RECORDS FOR THIS EXERCISE:
------------------------------

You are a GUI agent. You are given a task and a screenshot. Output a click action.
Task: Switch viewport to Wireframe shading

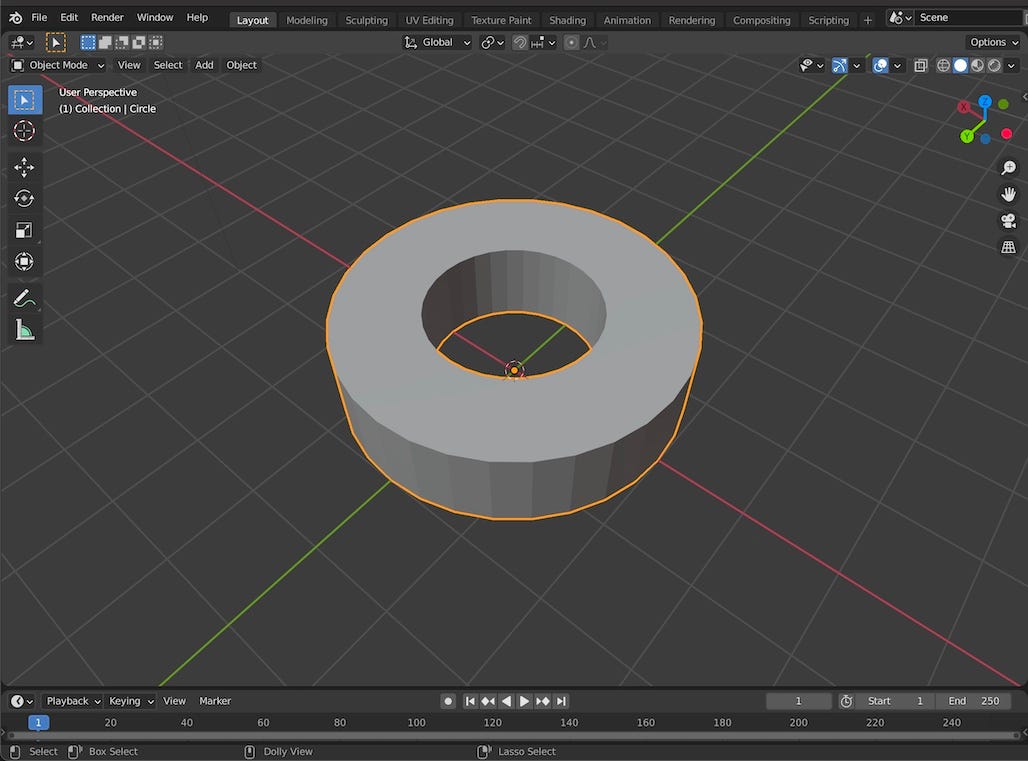point(942,65)
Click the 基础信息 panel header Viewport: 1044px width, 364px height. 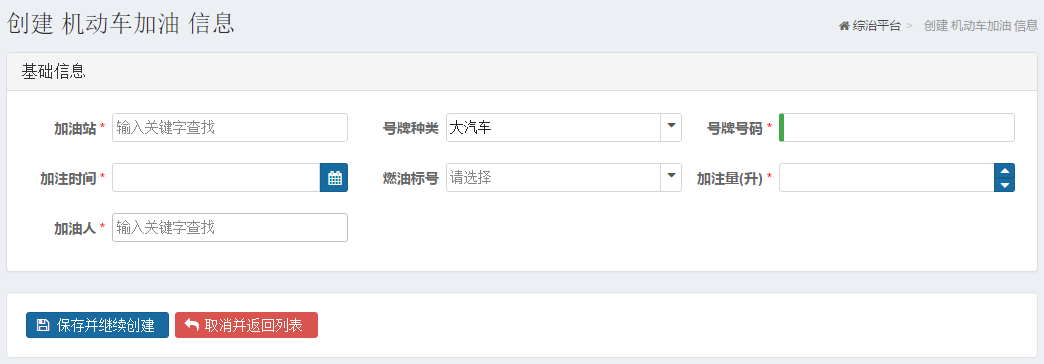coord(522,72)
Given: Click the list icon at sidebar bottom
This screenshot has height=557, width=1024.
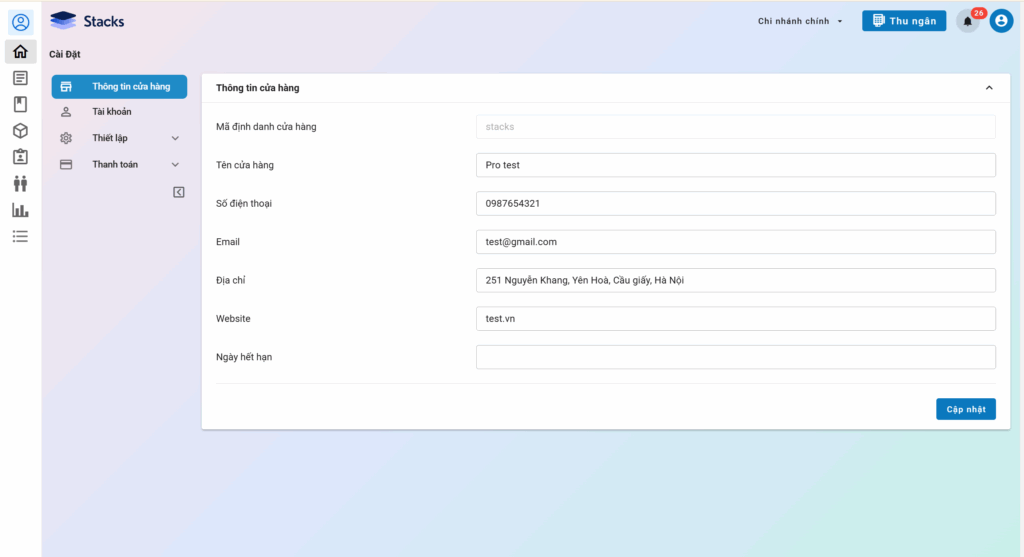Looking at the screenshot, I should tap(20, 237).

------------------------------

SHORT EXERCISE: Starting at the line that contains "Given: Click the list icon at sidebar bottom", copy out every line through the end of the items word for word. Leave out the pictures.

FINAL RESULT:
Given: Click the list icon at sidebar bottom
This screenshot has height=557, width=1024.
Looking at the screenshot, I should tap(20, 237).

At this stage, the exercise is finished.